Slowly Changing Dimensions Explained — SCD Type 1, 2, and 3
Slowly Changing Dimensions (SCDs) appear in almost every data warehousing interview. They describe how to handle changes to dimension data over time — and getting this decision wrong can corrupt your entire historical analysis.
What is a dimension and why does it change slowly?
In a data warehouse, facts are measurements (a sale happened, an event occurred) and dimensions are the context (who, what, where). Customer name, product category, store location — these change infrequently but they do change.
When a customer moves cities, or a product changes category, you have a choice: overwrite the old value, keep both, or track the change date. That choice is your SCD type.
SCD Type 1 — Overwrite
Simply overwrite the old value with the new one. No history is kept.

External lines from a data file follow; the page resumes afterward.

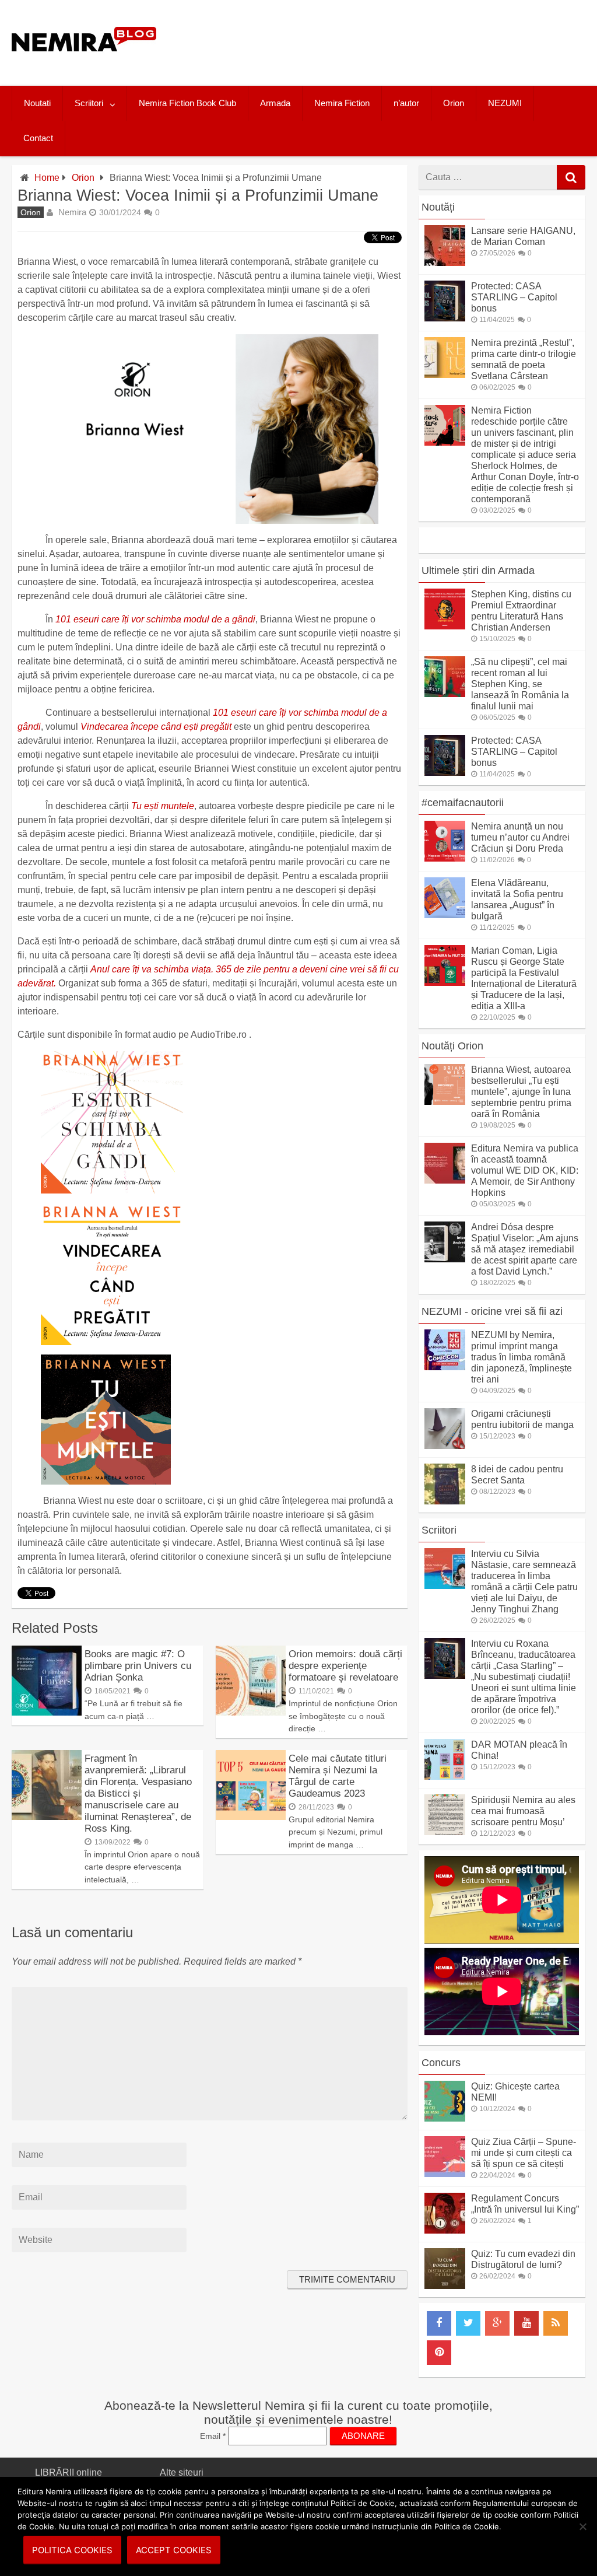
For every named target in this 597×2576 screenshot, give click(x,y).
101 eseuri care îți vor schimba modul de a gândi (155, 619)
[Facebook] (439, 2323)
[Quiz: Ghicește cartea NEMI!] (444, 2118)
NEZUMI (505, 103)
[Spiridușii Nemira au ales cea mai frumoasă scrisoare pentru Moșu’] (444, 1832)
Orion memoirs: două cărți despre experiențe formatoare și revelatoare (345, 1665)
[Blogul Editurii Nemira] (84, 63)
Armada (275, 103)
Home (46, 178)
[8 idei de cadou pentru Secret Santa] (444, 1501)
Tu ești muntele (162, 806)
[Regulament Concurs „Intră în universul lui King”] (444, 2230)
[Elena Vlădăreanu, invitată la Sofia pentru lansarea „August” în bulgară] (444, 915)
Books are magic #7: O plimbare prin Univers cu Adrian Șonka (138, 1665)
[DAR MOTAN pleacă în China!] (444, 1777)
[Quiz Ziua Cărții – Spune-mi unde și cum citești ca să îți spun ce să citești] (444, 2174)
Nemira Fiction (342, 103)
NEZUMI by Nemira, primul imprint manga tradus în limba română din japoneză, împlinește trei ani (521, 1357)
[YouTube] (526, 2323)
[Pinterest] (439, 2352)
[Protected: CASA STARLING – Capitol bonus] (444, 318)
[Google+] (497, 2323)
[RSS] (555, 2323)
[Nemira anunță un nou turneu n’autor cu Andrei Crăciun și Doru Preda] (444, 858)
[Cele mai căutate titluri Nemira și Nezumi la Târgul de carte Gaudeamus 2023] (251, 1817)
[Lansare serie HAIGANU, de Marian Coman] (444, 263)
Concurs (441, 2062)
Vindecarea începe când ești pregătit (155, 727)
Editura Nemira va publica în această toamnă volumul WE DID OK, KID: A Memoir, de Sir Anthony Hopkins (524, 1170)
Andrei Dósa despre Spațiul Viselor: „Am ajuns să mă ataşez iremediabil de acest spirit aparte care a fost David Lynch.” (524, 1249)
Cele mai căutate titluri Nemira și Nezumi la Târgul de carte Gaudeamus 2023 (338, 1776)
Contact (38, 138)
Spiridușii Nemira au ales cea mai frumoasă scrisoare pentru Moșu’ (523, 1811)
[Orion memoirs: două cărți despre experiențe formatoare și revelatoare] (251, 1712)
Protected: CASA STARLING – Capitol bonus (514, 297)
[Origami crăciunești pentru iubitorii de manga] (444, 1446)
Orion (453, 103)
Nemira (72, 212)
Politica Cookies (72, 2550)
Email (213, 2436)
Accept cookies (174, 2550)
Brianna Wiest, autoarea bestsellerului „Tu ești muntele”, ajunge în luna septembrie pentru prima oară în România (521, 1092)
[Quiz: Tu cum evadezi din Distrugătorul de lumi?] (444, 2286)
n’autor (406, 103)
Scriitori (89, 103)
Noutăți (438, 207)
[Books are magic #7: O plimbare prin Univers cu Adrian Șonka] (47, 1712)
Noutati (37, 103)
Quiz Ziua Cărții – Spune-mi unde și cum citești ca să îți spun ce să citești (523, 2153)
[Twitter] (468, 2323)
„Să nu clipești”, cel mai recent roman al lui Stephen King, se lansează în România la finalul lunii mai (520, 684)
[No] (582, 2526)
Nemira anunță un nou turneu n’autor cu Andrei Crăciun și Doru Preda (520, 837)
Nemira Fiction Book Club (187, 103)
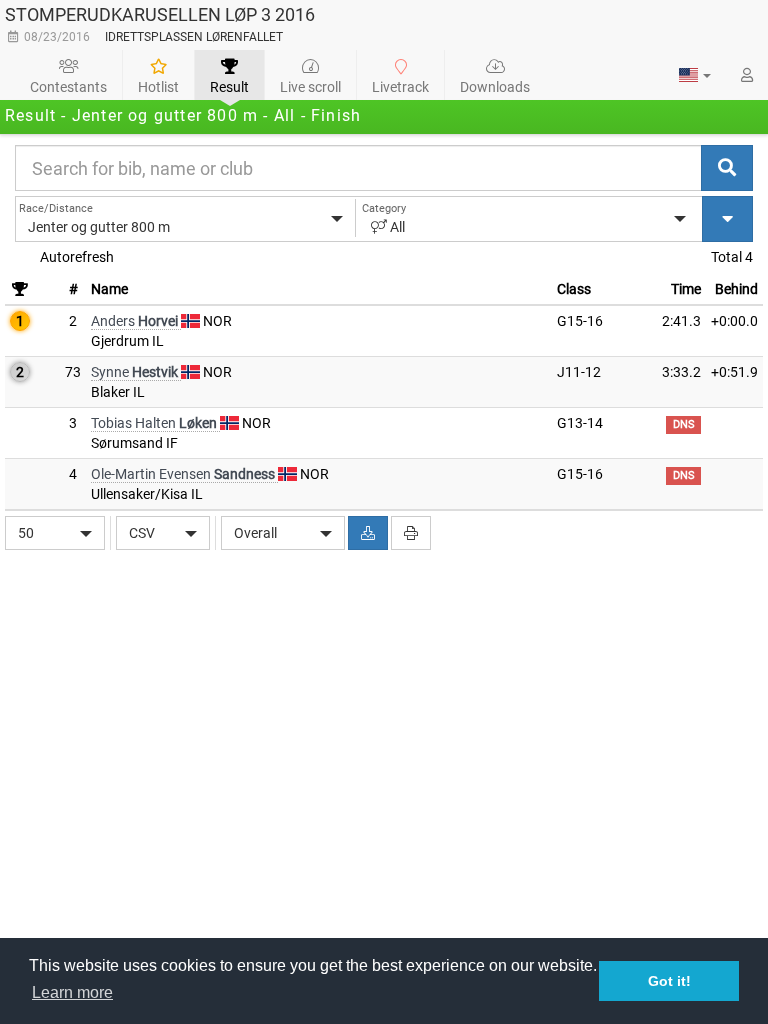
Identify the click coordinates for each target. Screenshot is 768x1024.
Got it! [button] (669, 981)
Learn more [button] (72, 992)
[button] (695, 75)
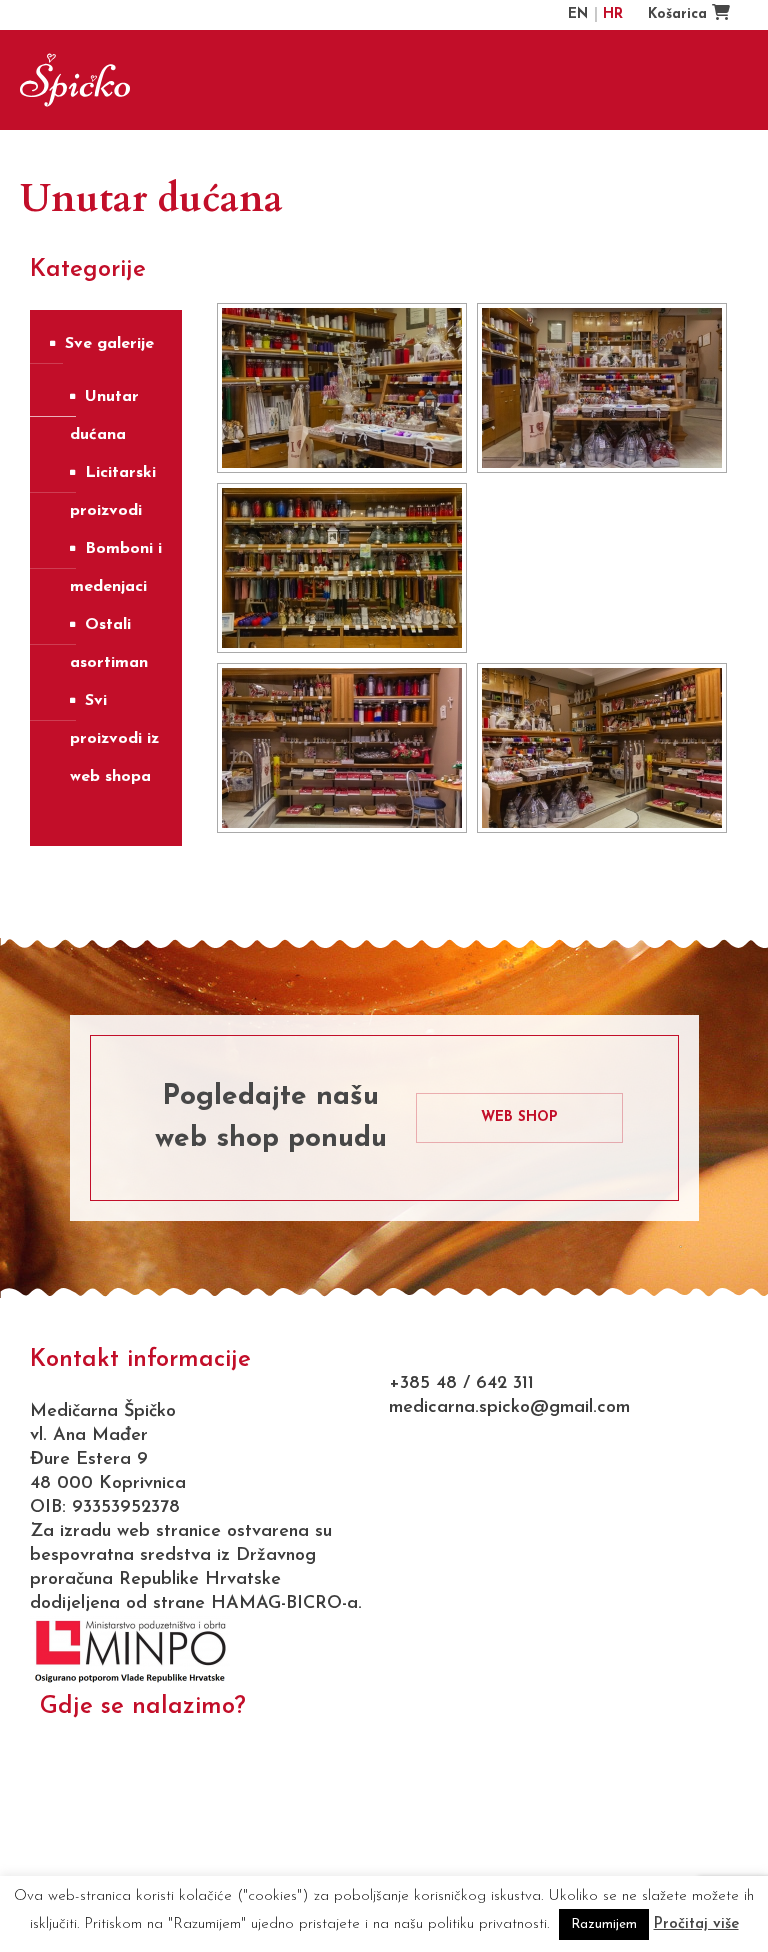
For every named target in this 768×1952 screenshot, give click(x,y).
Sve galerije (109, 344)
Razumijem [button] (604, 1924)
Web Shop (519, 1117)
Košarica (680, 14)
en (580, 14)
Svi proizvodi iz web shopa (114, 739)
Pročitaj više (696, 1924)
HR (613, 14)
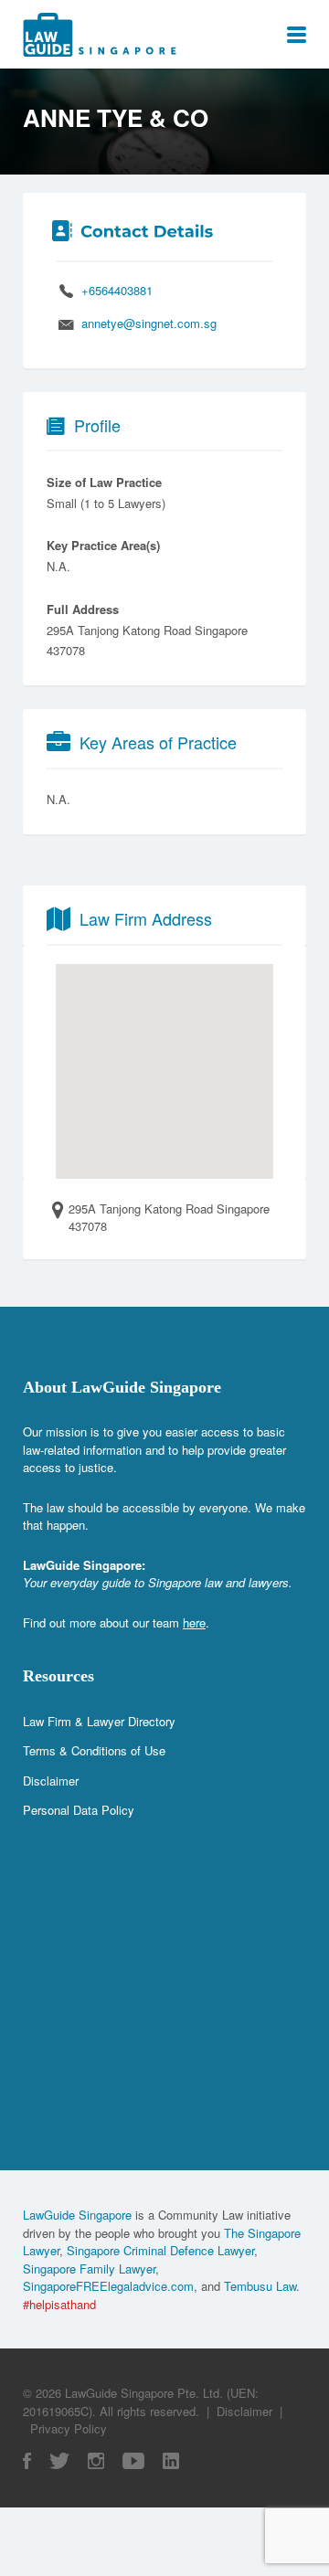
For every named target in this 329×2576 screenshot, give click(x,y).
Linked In (171, 2461)
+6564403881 (117, 290)
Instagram (96, 2461)
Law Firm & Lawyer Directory (99, 1721)
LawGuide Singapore (77, 2214)
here (194, 1622)
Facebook (27, 2461)
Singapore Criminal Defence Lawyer (160, 2250)
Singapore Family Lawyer (89, 2268)
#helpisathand (59, 2304)
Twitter (59, 2461)
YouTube (133, 2461)
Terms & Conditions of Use (94, 1750)
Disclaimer (51, 1780)
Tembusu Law (260, 2286)
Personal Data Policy (78, 1809)
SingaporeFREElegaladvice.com (108, 2286)
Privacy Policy (68, 2428)
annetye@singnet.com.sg (149, 323)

Use when: history does not matter. Fixing a typo in a customer name. Updating a product weight. Cases where the old value was wrong.
Implementation in Spark or SQL: MERGE statement that updates the target row when the source key matches.
Weakness: historical reports change retroactively. A sales report from last year will show the customer's current city, not the city they lived in when the sale happened.
SCD Type 2 — Add a new row
When a value changes, keep the old row and add a new row with the new value. Use effective_date, expiry_date, and is_current columns to track which row is active.
This is the most common SCD type in production data warehouses. Every historical fact points to the dimension row that was active at the time.
Implementation: MERGE with matched and not-matched conditions. When a change is detected on a matched key, expire the current row (set expiry_date, is_current = false) and insert the new row.
Use when: historical accuracy matters. Customer location for regional sales analysis. Employee department for headcount history.
SCD Type 3 — Add a column
Add a new column to store the previous value: current_city and previous_city.
Use when: you only need to compare the current value to the immediately previous one — not full history.
Weakness: only tracks one previous value. If a customer moves three times, you lose the first two addresses. Rarely used in modern pipelines where storage is cheap and Type 2 adds full history.